» **REQUIRED WORK**
Pictures are to be left out; otherwise, copy exactly the lines from the line containing "Where should I click to: Pick" through the end of the data.

» **Records drawn from a dataset**
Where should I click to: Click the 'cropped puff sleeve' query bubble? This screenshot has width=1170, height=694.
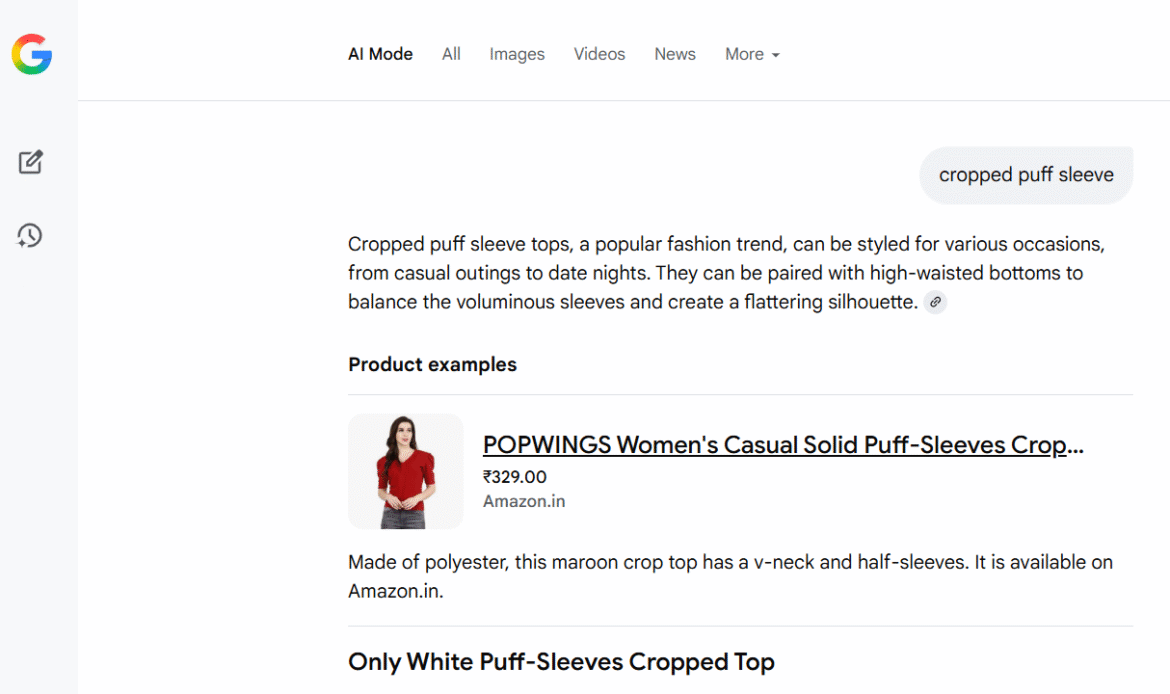click(x=1026, y=175)
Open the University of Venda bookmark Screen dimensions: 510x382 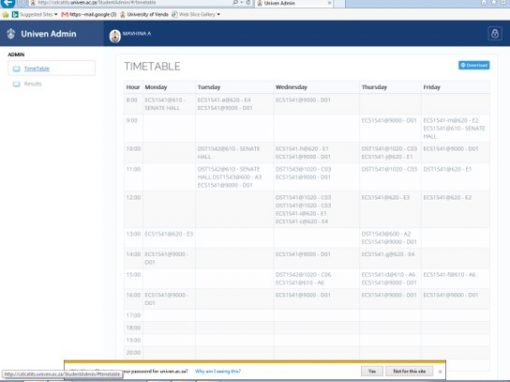[144, 14]
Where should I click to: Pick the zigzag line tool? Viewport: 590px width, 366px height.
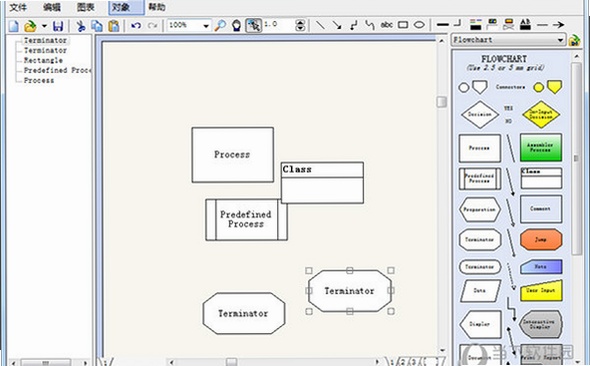(353, 25)
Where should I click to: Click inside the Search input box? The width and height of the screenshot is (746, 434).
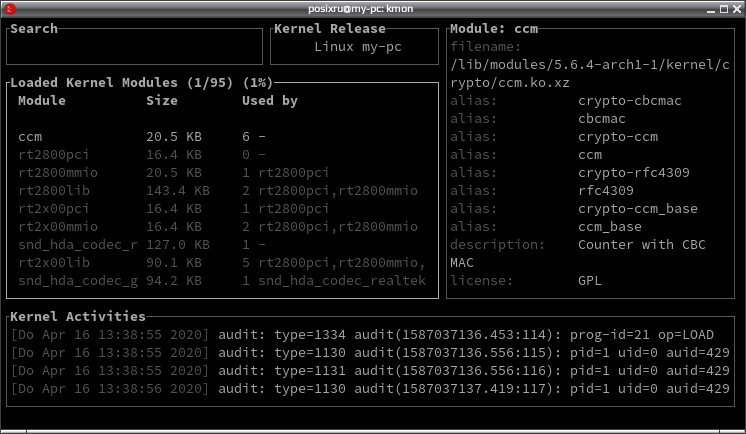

» **YOUR SOLUTION**
Where should I click to: Pick the zigzag line tool? Viewport: 590px width, 366px height.
(353, 25)
Where should I click to: Click inside the Search input box? The width and height of the screenshot is (746, 434).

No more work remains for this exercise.